Tak berselang lama, munculah seorang dokter dari dalam ruangan gawat darurat menghampiri mereka. Sepertinya, ada sesuatu hal penting yang beliau ingin diskusikan dengan pihak keluarga pasien.

"Maaf, ada yang saya ingin rundingkan dengan bapak dan ibu soal pasien," ucap Bu Dokter dengan raut wajah serius. 

"Oh, iya Bu Dokter." Mereka berdua segera bangkit dari kursi. 

"Em, setelah saya melakukan beberapa pemeriksaan pada kondisi pasien. Sebaiknya, pasien harus segera menjalankan operasi untuk menyelamatkan bayi yang ada di dalam kandungannya. Saat ini pasien tengah mengalami pendarahan hebat. Jika, tidak segera ditangani bisa juga mengancam keselamatan pasien," jelas Bu Dokter dengan wajah serius.
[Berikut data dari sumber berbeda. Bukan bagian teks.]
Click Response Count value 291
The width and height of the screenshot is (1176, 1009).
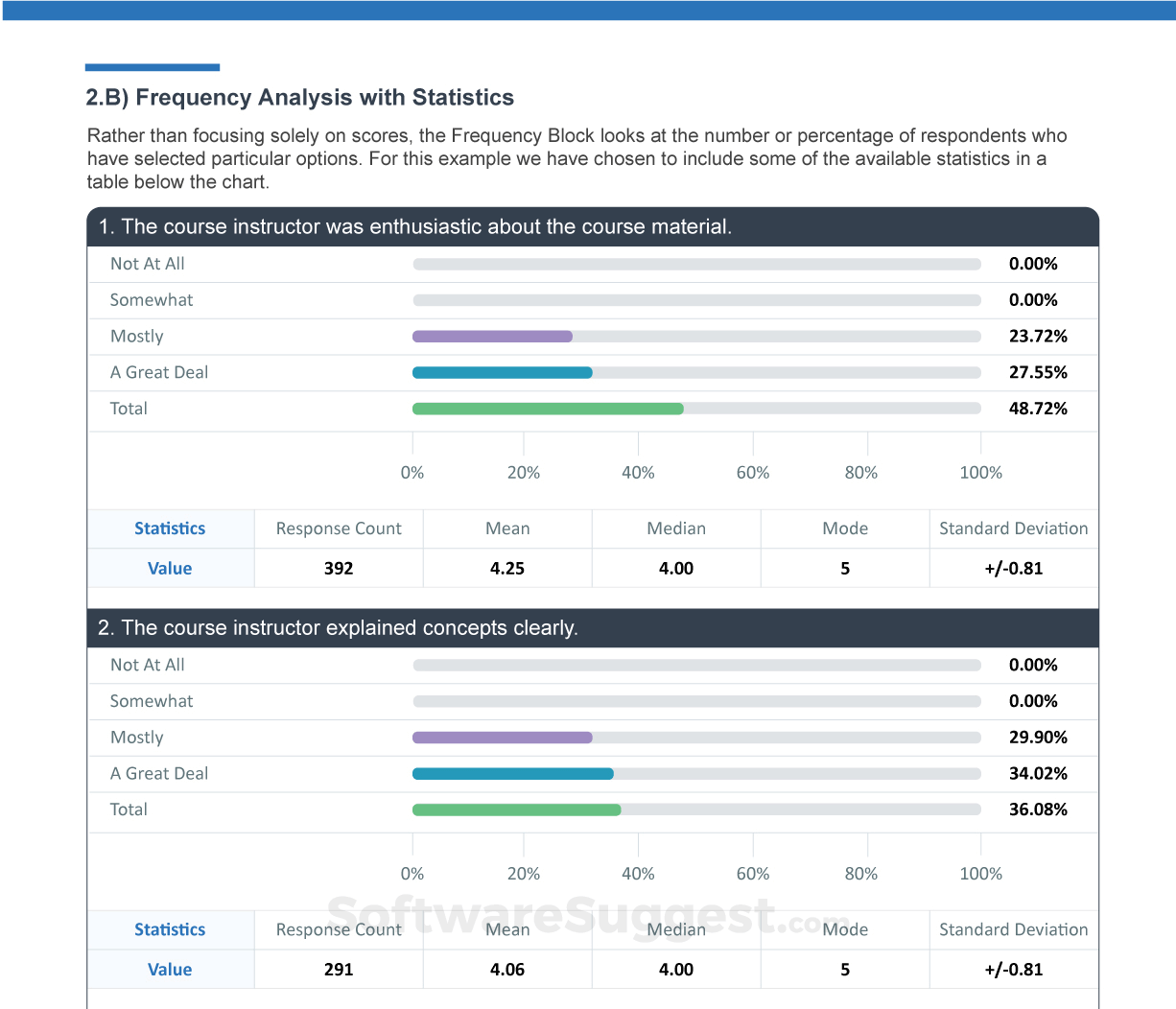click(339, 970)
"Innalillahi w* innalillahi roziun!" Bu Yuli menutup mulutnya dengan telapak tangan karena begitu shock.

"Memang tidak bisa dengan cara lain, Dok? Selain, menjalani operasi?" tanya Pak Rahmat cemas dan gelisah. Beliau memikirkan biaya besar yang akan ditanggung Anisa nanti. 

"Tidak ada, Pak. Pendarahan hebat membuat kondisi tubuh pasien melemah. Kemungkinan, untuk bisa melahirkan normal sangatlah tipis," jawab Bu Dokter. 

"Ya Allah, bagaimana ini, Bu? Anisa kan tidak ada uang untuk membayarnya nanti. Kita pun sama juga," gumam Pak Rahmat sendu. Beliau benar-benar bingung harus berbuat apa. 

Sementara, Bu Yuli hanya bisa menangis tersedu-sedu. 

"Bagaimana Pak? Kalian setuju atau tidak? Kondisi pasien benar-benar sudah sangat menghawatirkan. Jika kita telat sedikit saja, nyawa kedua-duanya bisa terancam," peringati Bu Dokter.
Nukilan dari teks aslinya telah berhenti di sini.